Kadınların çalışma hayatında daha az yer alması, İslam ülkeleri üzerinden tartışıldığında, hemen söylenen bir şey İslam’ın veya egemen mahalli İslam yorumunun kadını çalışma hayatının dışında tutmada en önemli faktör olduğu. Ne var ki, bu görüşü doğrulayan yeterince araştırma yok. Meselâ İran’da kadınların sosyal hayatta ve iş dünyasında Arap ülkelerindekinden çok yer aldığını biliyoruz. Türkiye’de eğitim sektöründe kadın çalışan daha fazla. Bilinçli dindar kadınlar arasında çalışma oranı da geleneksel dindar kadınlardakine nispetle daha yüksek.The Economist’in son zamanlarda yayımlanan, konuyla ilgili bir bilimsel makaleden aktardığı bilgiler ve onlara dayanarak yaptığı yorumlar dikkatimizi uzak geçmişte vuku bulan bazı olaylara ve değişikliklere çekiyor. Buna göre, insanlık tarımsal faaliyete geçtikten sonra tarımsal üretimde kullanılan aletle kadınların çalışma hayatında yer alma derece ve biçimleri arasında bir ilişki olabilir. Burada söz konusu olan iki alet çapa ve saban. Hem bu aletlerin dillerdeki tarihiyle ilgili bilgiler hem de geçmişteki tarımsal faaliyetin niteliği ve niceliği hakkında bugün elimizde bulunan veriler, çapa kullanılan durumlarda tarımsal üretimde sorumluluk ve kontrolün kadınlarda olduğunu gösteriyor. Saban kullanılmasıyla durum değişiyor. Saban daha büyük fizikî güç gerektirdiğinden, erkekler öne çıkıyor. Tabii ki, hangi aletin kullanılacağı toprağın niteliklerine ve hangi ürünlerin yetiştirileceğine de bağlı. İklim de alet seçiminde önemli bir faktör. Netice itibarıyla kadınların iş hayatında ne ölçüde ve nasıl yer alacağı bir taraftan sözü edilen faktörlerin tesiriyle belirlenirken, diğer taraftan zamanla bununla ilgili bir kültür oluşuyor ve kendi kendini sürdürme gücü kazanıyor. Meselâ, saban bölgesinden çapa bölgesine geçen kadınlar çalışmayla ilgili alışkanlıklarını sürdürüyor.

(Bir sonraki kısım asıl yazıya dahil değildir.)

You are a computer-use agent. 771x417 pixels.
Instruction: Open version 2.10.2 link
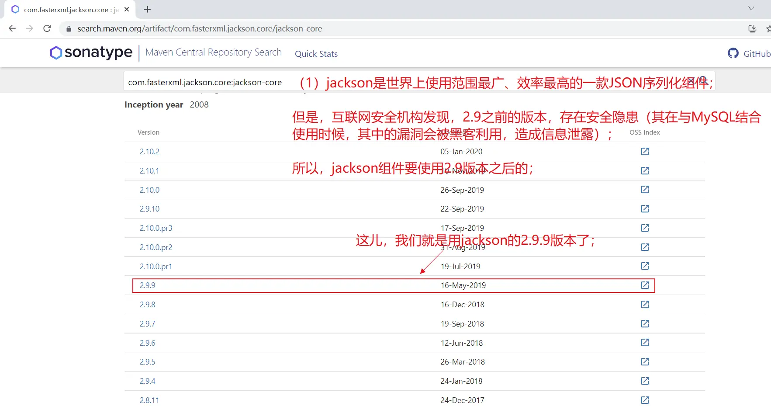[149, 152]

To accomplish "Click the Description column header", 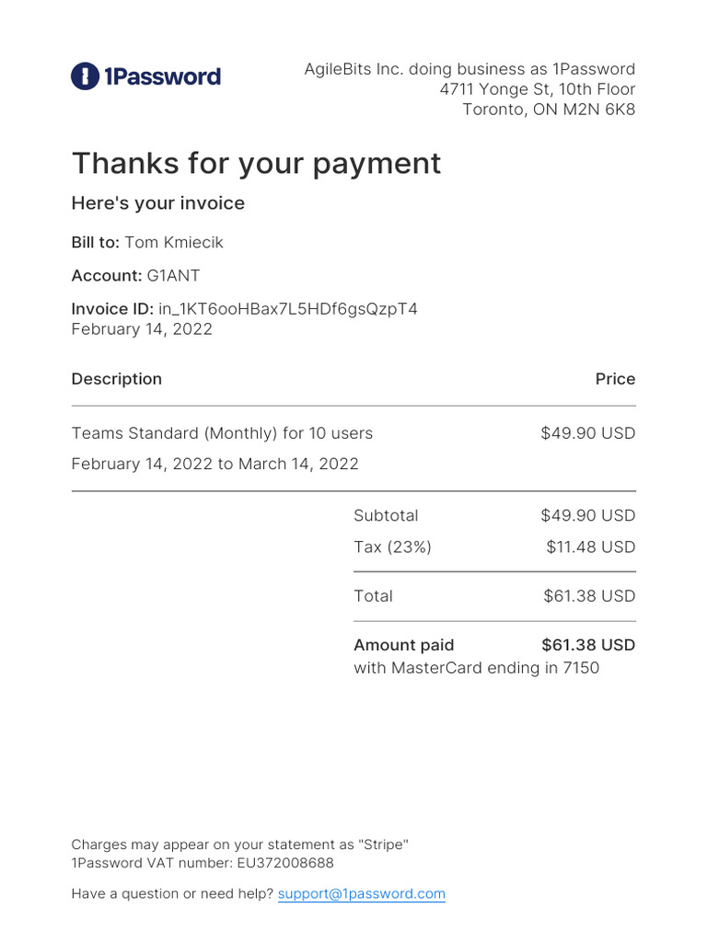I will [x=117, y=379].
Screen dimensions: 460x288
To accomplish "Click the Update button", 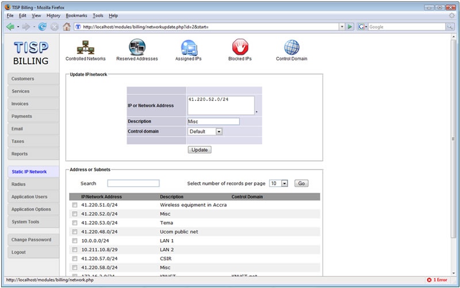I will (200, 149).
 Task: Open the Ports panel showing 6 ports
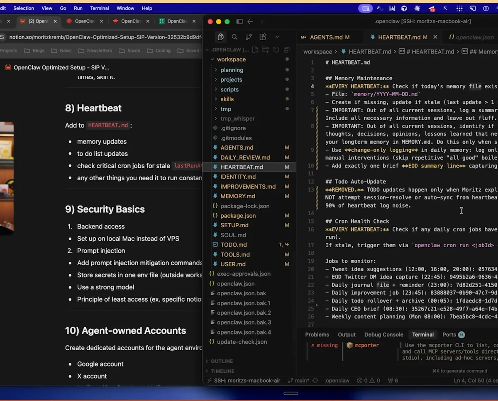[451, 335]
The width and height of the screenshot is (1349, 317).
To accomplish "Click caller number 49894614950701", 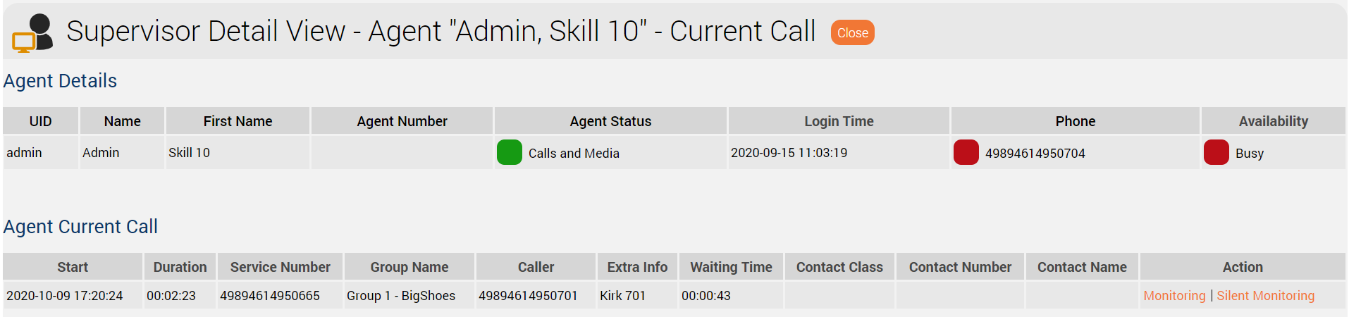I will tap(528, 296).
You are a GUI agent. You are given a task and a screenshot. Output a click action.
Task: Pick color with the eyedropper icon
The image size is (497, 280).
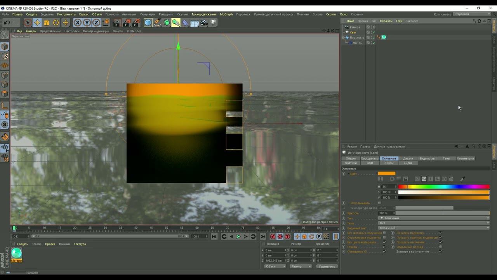tap(462, 179)

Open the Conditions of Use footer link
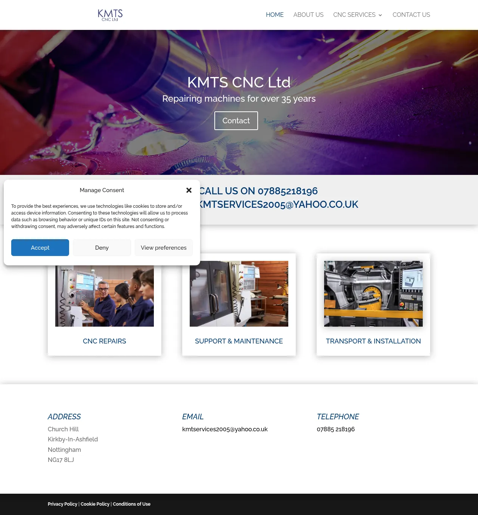coord(131,504)

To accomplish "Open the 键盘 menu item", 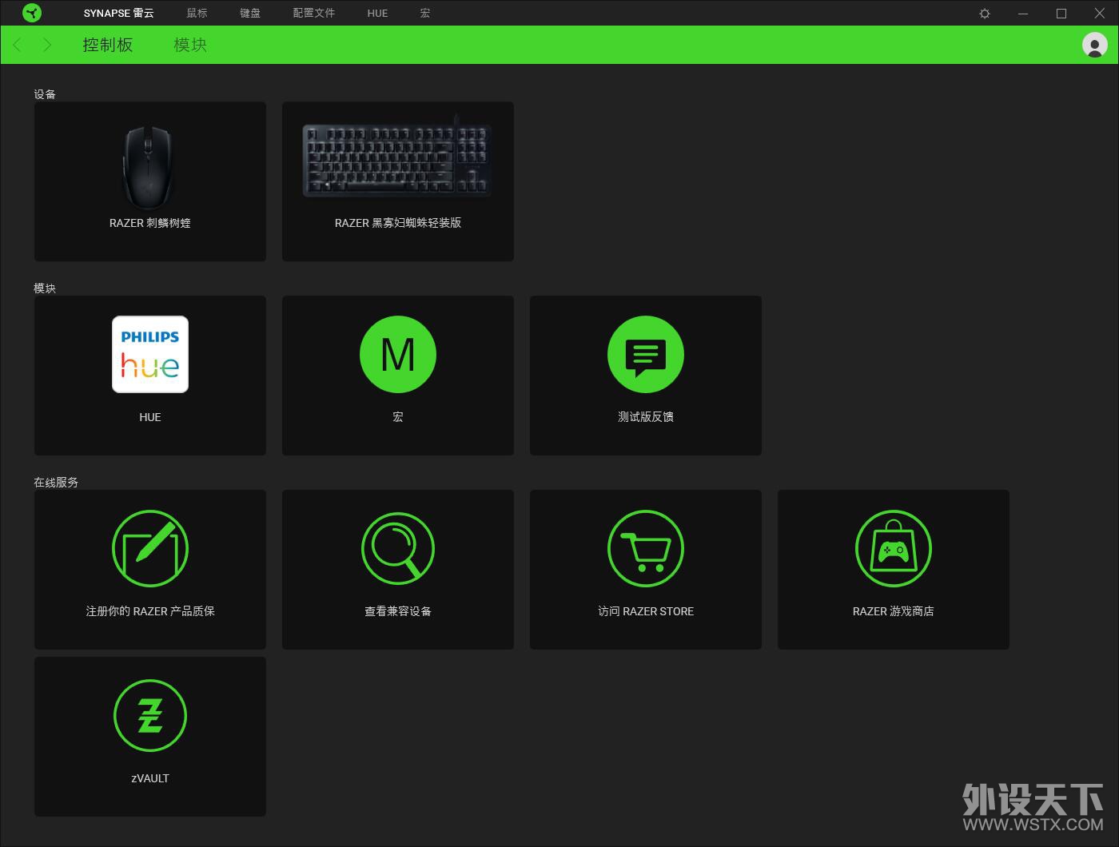I will coord(250,14).
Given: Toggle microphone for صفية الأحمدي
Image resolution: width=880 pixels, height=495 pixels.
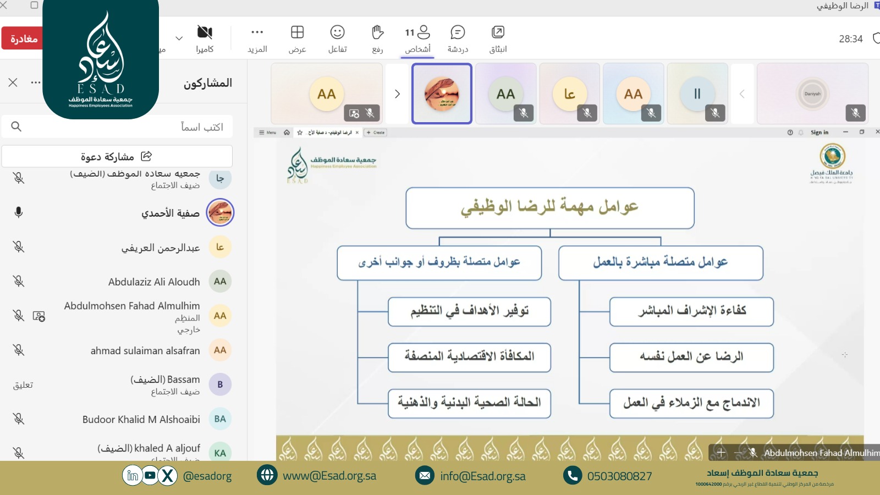Looking at the screenshot, I should pos(19,212).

Tarımsal faaliyet yanında olağanüstü durumlar, özellikle savaş da kadın işgücü istihdamında etkili olabiliyor. İkinci Dünya Savaşı, birçok kadının “erkek işi”ne girmesinin yolunu açmıştı. Buna rağmen problem yakın gelecekte ortadan kalkacağa benzemiyor. OECD ülkelerinde kadınların işgücü içindeki oranı erkeklerinkinden % 16 az. Yani kadınların iş hayatında daha az görülmesi, bir dine veya bölgeye özgü olmayan genel bir problem. Çözüm kanun yoluyla pozitif ayrımcılıklarla topluma müdahale etmek yerine hayatı kendi akışına bırakmaktan ve insanların tercih yelpazesinde yer alan her şıkka saygı gösterip, bizimkilere uymayan tercihleri problem olarak görmemekten geçiyor.